Ohana is also working to open a Women’s Health Center, a project that is especially close to her heart.
“I want our residents to be able to get an ultrasound and other basic checks without having to commute long distances,” she said. “We are working to secure the funds. I hope the dream will come true.”
It is crucial that women support women when it comes to their professional and political careers, according to the mayor.
“I can personally say that I speak and try to help several women that are dreaming to be in local politics,” she said. “I'm trying to push them and to share with them my knowledge and experience.”
“I feel that we are responsible for it,” she added. “Women are looking at us and said ‘okay, if you did it, maybe I can do it too’.”
The hardest obstacle to overcome is the fact that in Israel, city council members do not get paid, she said.
“The fact that one needs to volunteer for many years in the city council before becoming mayor is a challenge,” she said. “For a young woman who has her career and a family to think of, putting in many hours as a volunteer to become a politician is a problem. I think the solution is paying city council members as it happens in many countries in the world.”
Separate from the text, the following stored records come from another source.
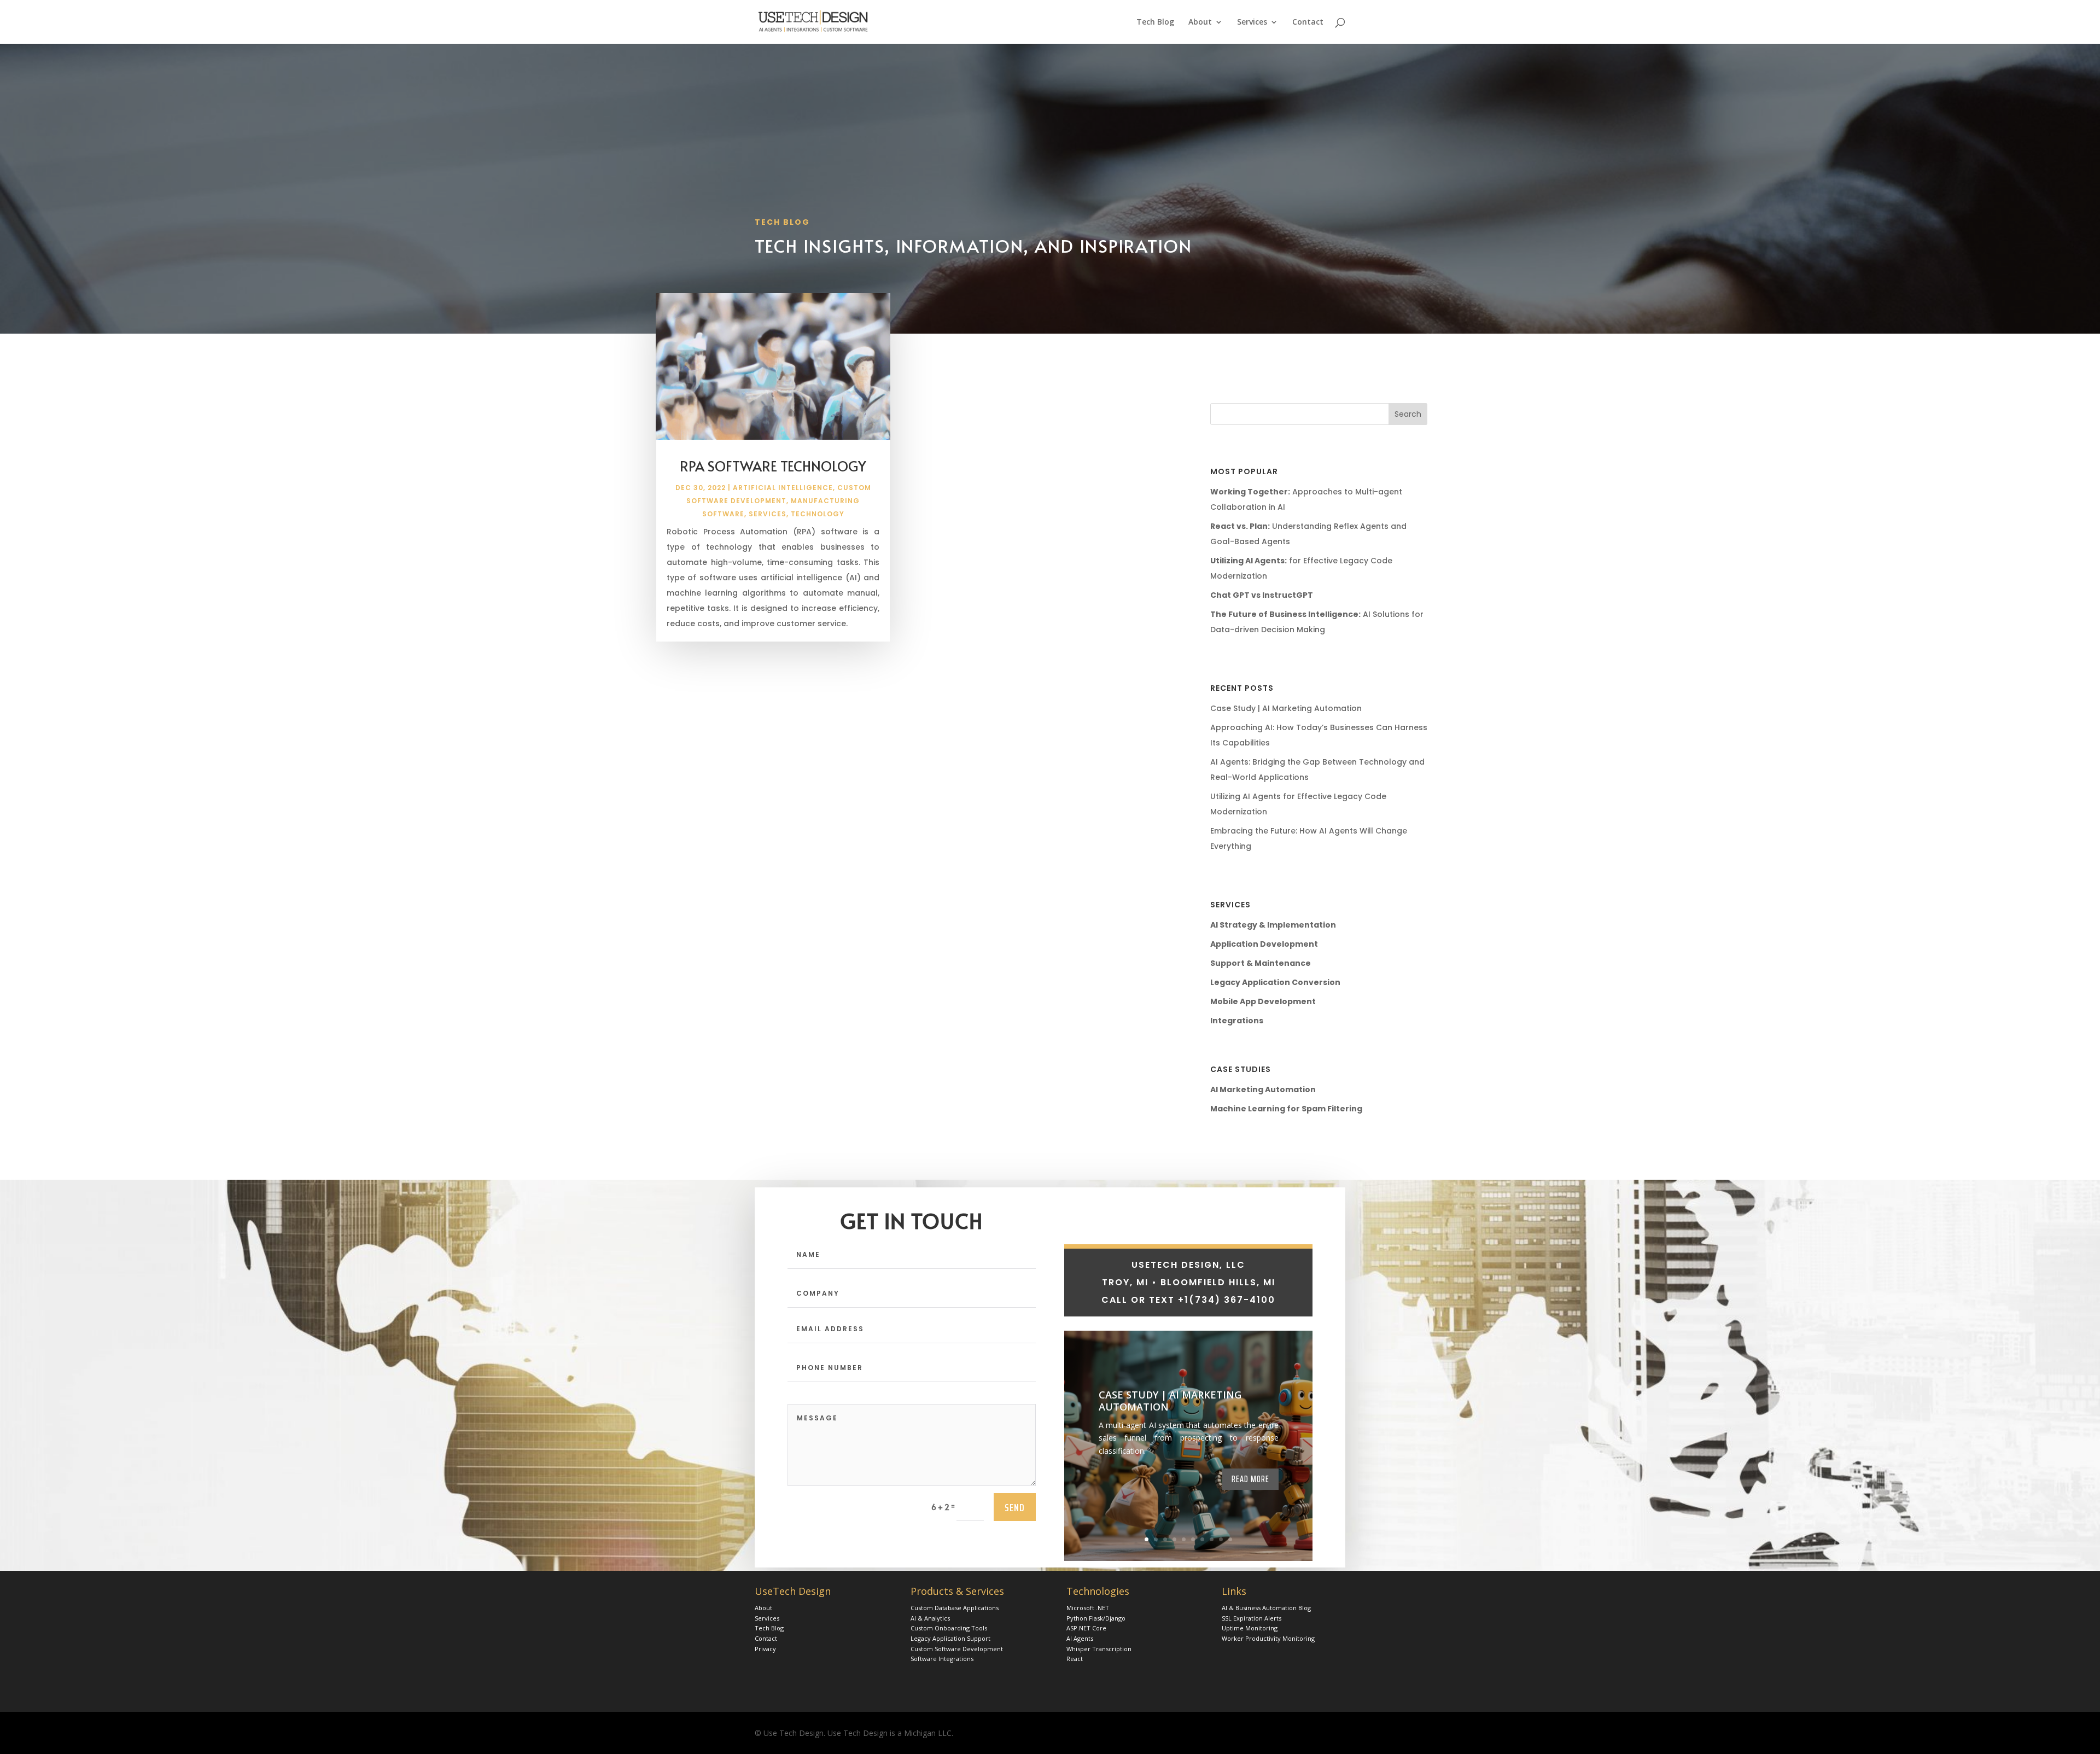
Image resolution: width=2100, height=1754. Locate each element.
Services (1252, 22)
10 (1230, 1539)
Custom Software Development (957, 1649)
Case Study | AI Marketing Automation (1286, 708)
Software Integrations (942, 1658)
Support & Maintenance (1260, 963)
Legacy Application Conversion (1275, 982)
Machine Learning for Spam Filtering (1286, 1108)
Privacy (765, 1649)
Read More (1250, 1479)
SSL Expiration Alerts (1251, 1618)
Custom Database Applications (955, 1608)
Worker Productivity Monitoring (1268, 1638)
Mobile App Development (1263, 1001)
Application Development (1264, 944)
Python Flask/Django (1095, 1618)
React (1074, 1658)
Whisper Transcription (1098, 1649)
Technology (817, 513)
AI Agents (1079, 1638)
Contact (1307, 22)
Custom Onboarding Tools (949, 1628)
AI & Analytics (930, 1618)
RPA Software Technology (773, 465)
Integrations (1236, 1020)
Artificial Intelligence (783, 487)
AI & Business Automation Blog (1266, 1608)
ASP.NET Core (1086, 1628)
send (1015, 1507)
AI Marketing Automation (1263, 1089)
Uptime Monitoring (1250, 1628)
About (1200, 22)
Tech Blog (1155, 22)
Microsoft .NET (1087, 1608)
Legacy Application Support (950, 1638)
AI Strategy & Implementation (1273, 924)
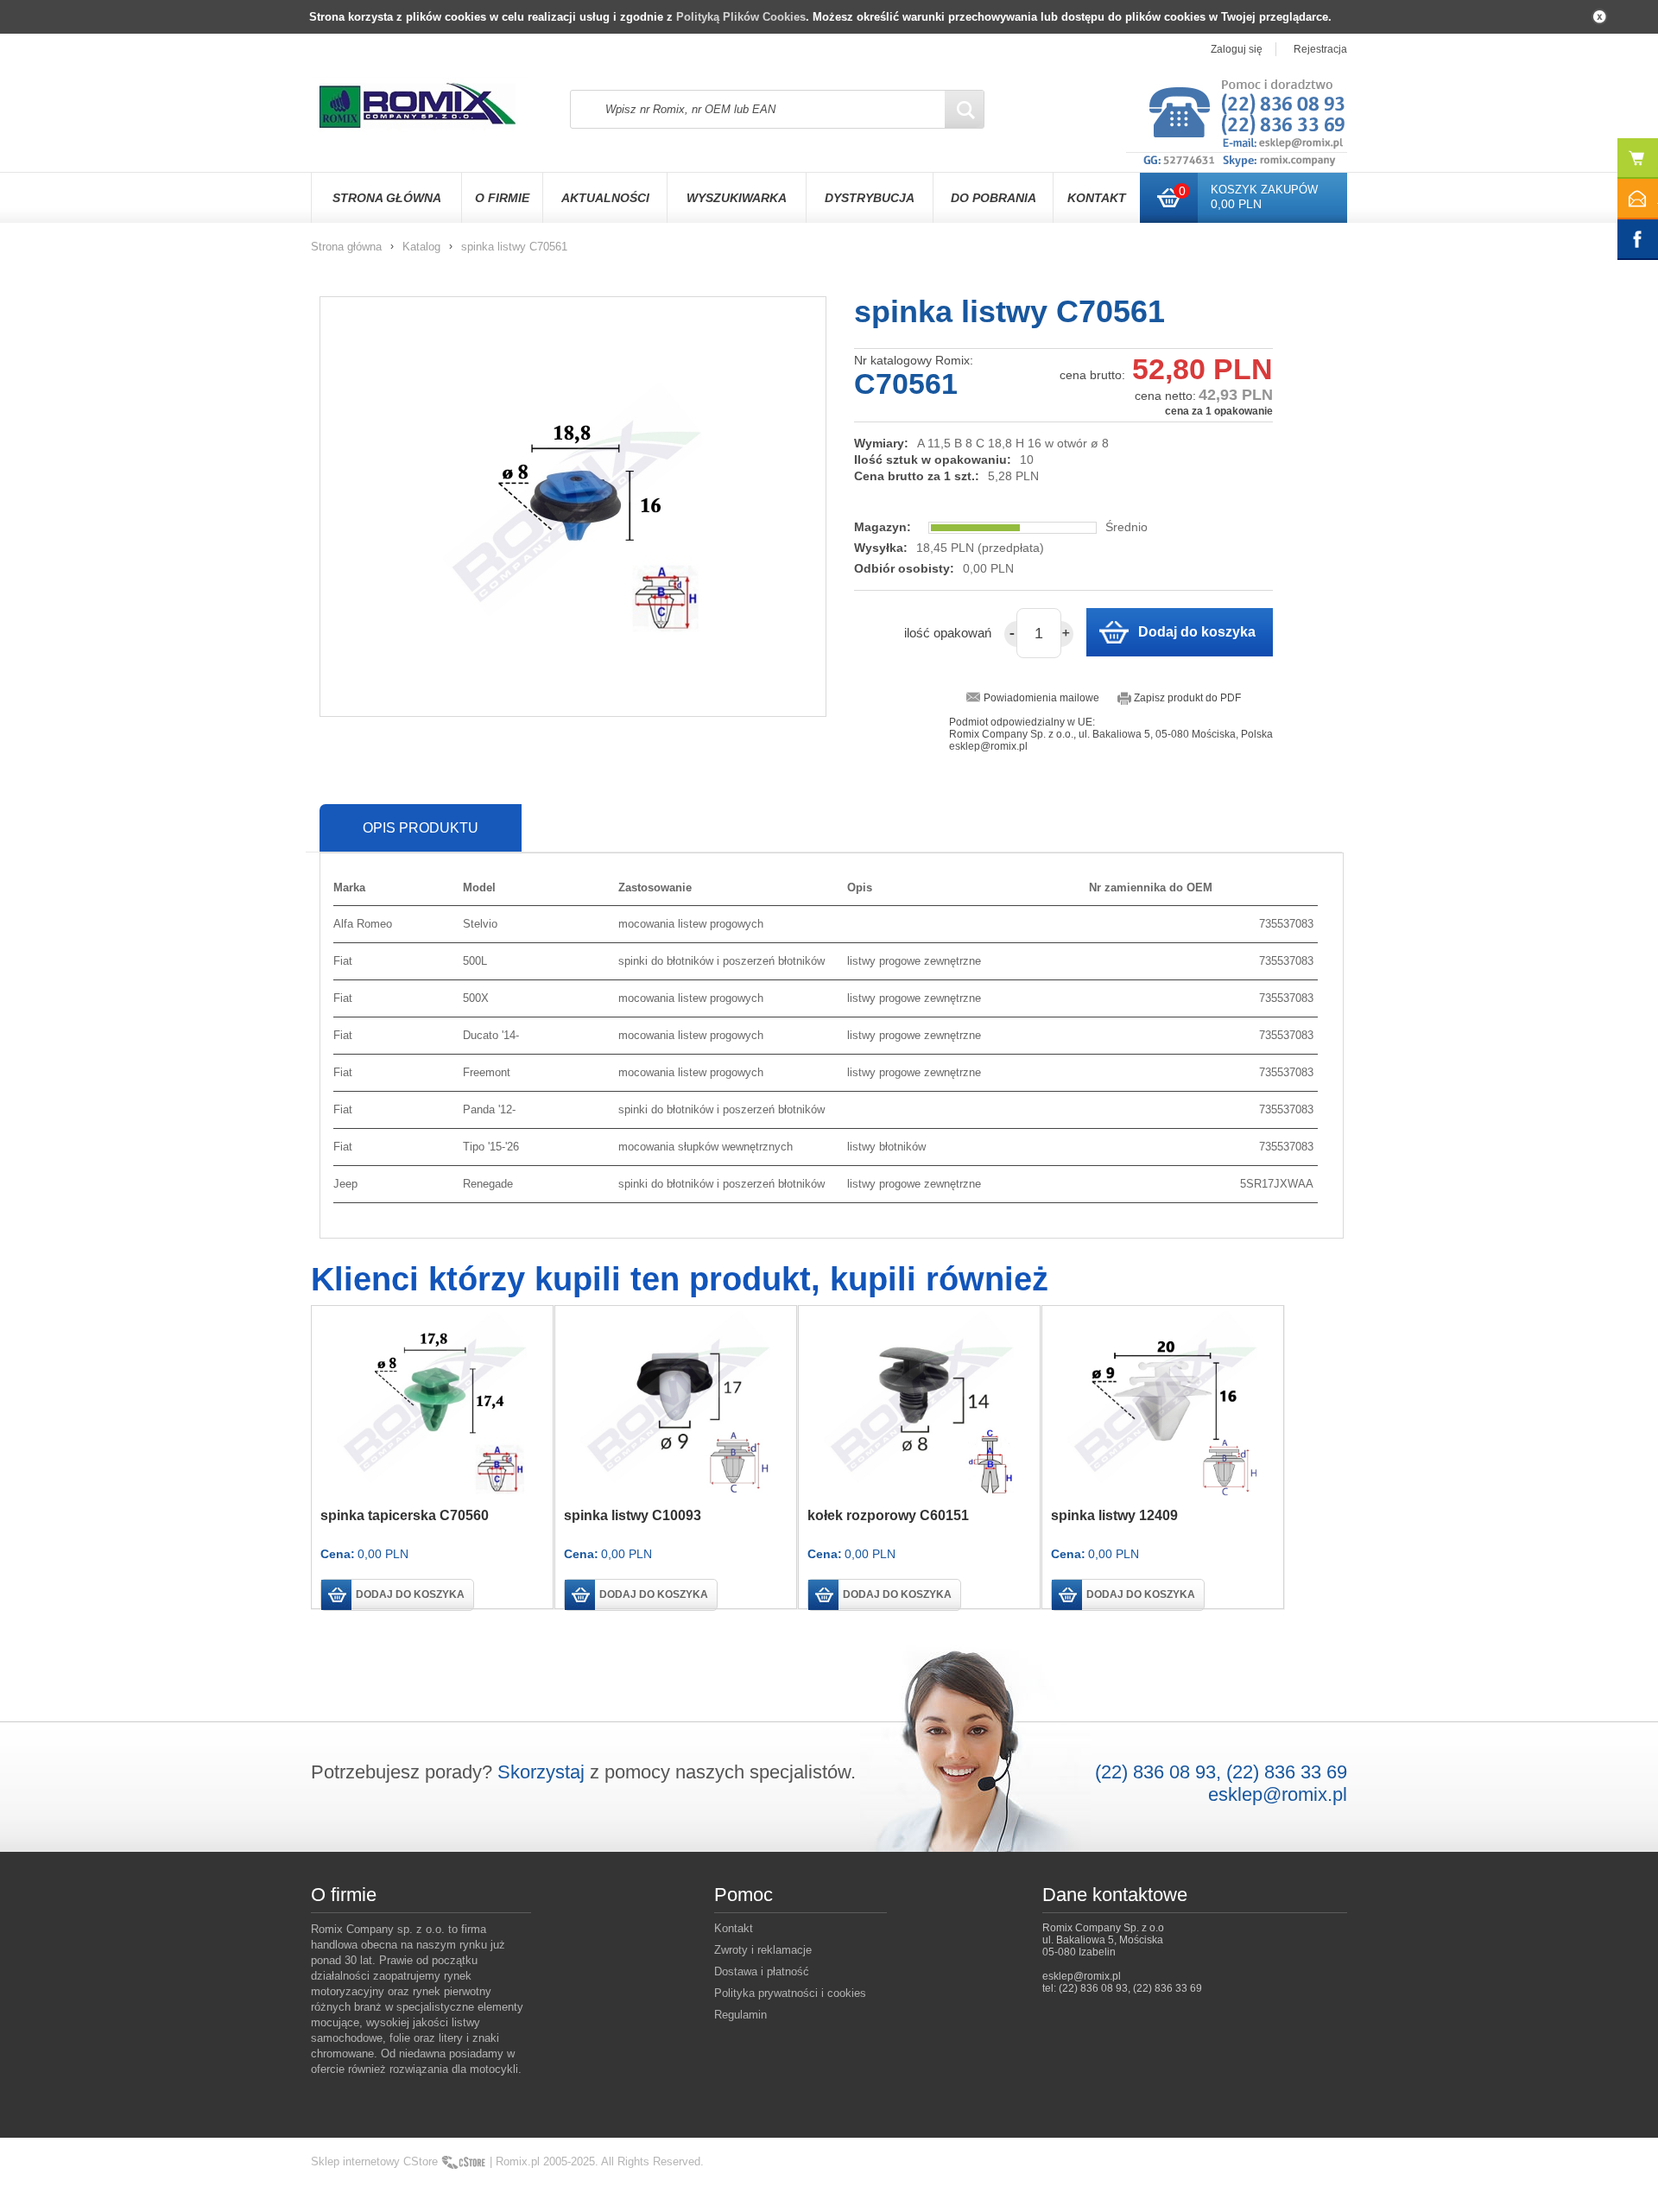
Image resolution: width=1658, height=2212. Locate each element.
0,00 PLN (1236, 204)
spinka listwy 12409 (1114, 1515)
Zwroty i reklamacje (763, 1949)
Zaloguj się (1236, 49)
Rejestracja (1320, 49)
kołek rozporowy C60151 (888, 1515)
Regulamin (740, 2014)
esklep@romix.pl (1277, 1794)
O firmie (502, 198)
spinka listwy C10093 (632, 1515)
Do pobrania (993, 198)
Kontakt (1096, 198)
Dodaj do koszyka (1197, 631)
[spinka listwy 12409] (1162, 1402)
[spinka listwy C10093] (675, 1402)
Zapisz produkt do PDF (1187, 698)
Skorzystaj (541, 1772)
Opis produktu (420, 828)
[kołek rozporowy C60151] (919, 1402)
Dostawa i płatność (761, 1971)
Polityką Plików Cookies (741, 16)
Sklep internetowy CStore (374, 2161)
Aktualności (605, 198)
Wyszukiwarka (737, 198)
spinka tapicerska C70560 (404, 1515)
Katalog (421, 246)
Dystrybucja (869, 198)
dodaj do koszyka (410, 1594)
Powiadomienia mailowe (1041, 698)
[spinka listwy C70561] (573, 506)
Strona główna (386, 198)
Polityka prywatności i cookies (790, 1993)
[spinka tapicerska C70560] (432, 1402)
However, when in a few months Israelis will be once again called to the polls to vote in local elections, Ohana is confident that the number of femal mayors will significantly grow.
“If we are now 14 women, I believe that after the next election we will be 30,” she said.
Regarding national politics, Ohana believes that women have made very important progress, even though the current governing coalition has a very limited number of females (nine out of 64 seats).
“I believe that it is due to the fact that in this coalition there are more parties whose members live according to a religious lifestyle, but I do not see obstacles for women in national politics,” she said.
Asked if in the future she plans on moving to national politics, Ohana simply answered yes.